[TASK DIRECTIONS] This exercise calls for every line of the data below with the string "computer" in it.
* * * * *
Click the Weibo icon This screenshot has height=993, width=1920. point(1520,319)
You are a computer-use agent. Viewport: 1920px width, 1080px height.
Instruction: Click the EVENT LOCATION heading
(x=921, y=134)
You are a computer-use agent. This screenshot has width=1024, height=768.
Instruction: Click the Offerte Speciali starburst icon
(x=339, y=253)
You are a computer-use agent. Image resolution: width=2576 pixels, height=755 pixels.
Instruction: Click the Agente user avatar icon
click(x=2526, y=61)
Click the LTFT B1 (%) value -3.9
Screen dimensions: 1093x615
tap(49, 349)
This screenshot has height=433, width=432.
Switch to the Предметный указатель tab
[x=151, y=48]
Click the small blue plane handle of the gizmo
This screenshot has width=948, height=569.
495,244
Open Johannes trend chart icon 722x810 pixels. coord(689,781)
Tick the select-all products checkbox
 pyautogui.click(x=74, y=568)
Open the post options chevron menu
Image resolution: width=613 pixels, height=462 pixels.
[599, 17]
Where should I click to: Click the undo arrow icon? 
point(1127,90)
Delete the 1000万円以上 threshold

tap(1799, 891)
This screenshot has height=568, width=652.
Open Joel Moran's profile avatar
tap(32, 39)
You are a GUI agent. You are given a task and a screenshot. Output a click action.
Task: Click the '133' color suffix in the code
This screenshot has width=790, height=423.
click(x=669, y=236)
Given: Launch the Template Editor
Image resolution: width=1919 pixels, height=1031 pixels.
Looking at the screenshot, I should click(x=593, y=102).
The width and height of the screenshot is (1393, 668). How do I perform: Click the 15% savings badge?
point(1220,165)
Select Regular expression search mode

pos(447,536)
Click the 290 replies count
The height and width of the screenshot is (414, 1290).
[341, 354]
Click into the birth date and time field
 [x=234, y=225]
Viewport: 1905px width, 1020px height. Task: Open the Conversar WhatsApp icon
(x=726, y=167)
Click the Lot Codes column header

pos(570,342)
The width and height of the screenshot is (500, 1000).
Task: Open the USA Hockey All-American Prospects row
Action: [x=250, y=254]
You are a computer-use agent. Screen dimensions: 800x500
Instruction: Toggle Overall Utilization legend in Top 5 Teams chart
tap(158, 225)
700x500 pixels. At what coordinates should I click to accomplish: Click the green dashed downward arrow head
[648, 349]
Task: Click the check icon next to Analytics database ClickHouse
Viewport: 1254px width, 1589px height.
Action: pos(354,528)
* * * * *
[ANSWER BOX]
You are a computer-use agent. Viewport: 1920px width, 1080px height.
You are a computer-use agent. This screenshot has width=1024, height=768.
You are a computer-use agent. Image resolution: width=2576 pixels, height=755 pixels.
You are a computer-use agent. Screen dimensions: 800x500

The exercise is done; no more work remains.